>>
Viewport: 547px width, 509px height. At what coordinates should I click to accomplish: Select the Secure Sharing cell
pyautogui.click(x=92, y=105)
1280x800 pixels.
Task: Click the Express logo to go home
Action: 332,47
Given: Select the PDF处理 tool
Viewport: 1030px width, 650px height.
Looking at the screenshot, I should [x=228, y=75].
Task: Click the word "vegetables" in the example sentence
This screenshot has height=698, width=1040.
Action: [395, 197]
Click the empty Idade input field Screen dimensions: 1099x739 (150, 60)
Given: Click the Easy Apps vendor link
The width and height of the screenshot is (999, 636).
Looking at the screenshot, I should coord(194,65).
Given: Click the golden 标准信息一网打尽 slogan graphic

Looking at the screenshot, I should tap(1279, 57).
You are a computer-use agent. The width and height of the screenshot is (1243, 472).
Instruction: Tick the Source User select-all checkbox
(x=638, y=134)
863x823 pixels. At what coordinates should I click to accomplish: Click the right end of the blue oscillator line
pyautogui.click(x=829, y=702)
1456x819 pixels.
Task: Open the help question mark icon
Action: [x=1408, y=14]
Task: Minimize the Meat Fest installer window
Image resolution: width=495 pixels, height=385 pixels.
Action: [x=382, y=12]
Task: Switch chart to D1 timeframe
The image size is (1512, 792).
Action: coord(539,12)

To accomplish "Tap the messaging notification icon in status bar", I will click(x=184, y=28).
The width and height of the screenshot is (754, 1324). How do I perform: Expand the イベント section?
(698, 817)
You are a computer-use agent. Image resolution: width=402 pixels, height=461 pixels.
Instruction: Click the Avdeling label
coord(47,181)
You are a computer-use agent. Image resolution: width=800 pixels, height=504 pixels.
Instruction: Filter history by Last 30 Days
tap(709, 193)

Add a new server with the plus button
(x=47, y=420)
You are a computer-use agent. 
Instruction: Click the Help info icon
<<
Please transcribe the listing in full. Keep each line exact.

Answer box:
Viewport: 547px width, 509px height. At what coordinates should I click to accomplish: Select the Secure Sharing cell
pyautogui.click(x=92, y=105)
1280x800 pixels.
Task: Click the Express logo to go home
Action: 332,47
Given: Select the PDF处理 tool
Viewport: 1030px width, 650px height.
Looking at the screenshot, I should [x=228, y=75].
Task: Click the word "vegetables" in the example sentence
This screenshot has height=698, width=1040.
Action: [395, 197]
Click the empty Idade input field Screen dimensions: 1099x739 (150, 60)
Given: Click the Easy Apps vendor link
The width and height of the screenshot is (999, 636).
Looking at the screenshot, I should coord(194,65).
Given: Click the golden 标准信息一网打尽 slogan graphic

Looking at the screenshot, I should tap(1279, 57).
You are a computer-use agent. The width and height of the screenshot is (1243, 472).
Instruction: Tick the Source User select-all checkbox
(x=638, y=134)
863x823 pixels. At what coordinates should I click to accomplish: Click the right end of the blue oscillator line
pyautogui.click(x=829, y=702)
1456x819 pixels.
Task: Open the help question mark icon
Action: [x=1408, y=14]
Task: Minimize the Meat Fest installer window
Image resolution: width=495 pixels, height=385 pixels.
Action: [x=382, y=12]
Task: Switch chart to D1 timeframe
The image size is (1512, 792).
Action: coord(539,12)

To accomplish "Tap the messaging notification icon in status bar", I will click(x=184, y=28).
The width and height of the screenshot is (754, 1324). How do I perform: Expand the イベント section?
(698, 817)
You are a computer-use agent. Image resolution: width=402 pixels, height=461 pixels.
Instruction: Click the Avdeling label
coord(47,181)
You are a computer-use agent. Image resolution: width=800 pixels, height=504 pixels.
Instruction: Filter history by Last 30 Days
tap(709, 193)

Add a new server with the plus button
(x=47, y=420)
You are a computer-use agent. 
Instruction: Click the Help info icon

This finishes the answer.